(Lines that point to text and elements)
+ + + + +

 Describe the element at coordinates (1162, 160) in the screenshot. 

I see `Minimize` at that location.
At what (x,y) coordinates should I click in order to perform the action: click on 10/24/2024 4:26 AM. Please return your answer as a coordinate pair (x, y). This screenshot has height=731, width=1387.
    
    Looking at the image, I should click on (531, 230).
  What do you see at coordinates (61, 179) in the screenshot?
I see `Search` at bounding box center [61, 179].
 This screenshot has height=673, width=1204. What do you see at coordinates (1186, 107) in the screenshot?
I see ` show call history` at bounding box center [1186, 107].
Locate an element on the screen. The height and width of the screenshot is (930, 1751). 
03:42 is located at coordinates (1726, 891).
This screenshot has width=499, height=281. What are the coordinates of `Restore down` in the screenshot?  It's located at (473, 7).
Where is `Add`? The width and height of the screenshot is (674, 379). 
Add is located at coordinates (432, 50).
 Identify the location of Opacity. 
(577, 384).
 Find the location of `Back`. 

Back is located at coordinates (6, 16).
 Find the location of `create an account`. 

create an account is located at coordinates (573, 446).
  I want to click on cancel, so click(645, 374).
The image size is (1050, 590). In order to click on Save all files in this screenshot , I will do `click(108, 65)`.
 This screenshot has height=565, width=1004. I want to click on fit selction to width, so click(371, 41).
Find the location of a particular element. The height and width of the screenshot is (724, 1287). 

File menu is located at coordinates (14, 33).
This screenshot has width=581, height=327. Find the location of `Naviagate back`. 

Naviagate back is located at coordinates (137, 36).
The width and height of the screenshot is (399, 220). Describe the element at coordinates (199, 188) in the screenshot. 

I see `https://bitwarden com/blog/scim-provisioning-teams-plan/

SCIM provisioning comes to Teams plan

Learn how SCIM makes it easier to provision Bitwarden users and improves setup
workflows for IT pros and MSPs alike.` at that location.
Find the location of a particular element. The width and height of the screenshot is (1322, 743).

+ + + + +

What you will do ->
Identify each line above that contains the string "image", treating uppercase and lowercase as different, and copy those lines in full.

Result ->
    Looking at the image, I should click on (531, 230).
The image size is (1050, 590). In order to click on Save all files in this screenshot , I will do `click(108, 65)`.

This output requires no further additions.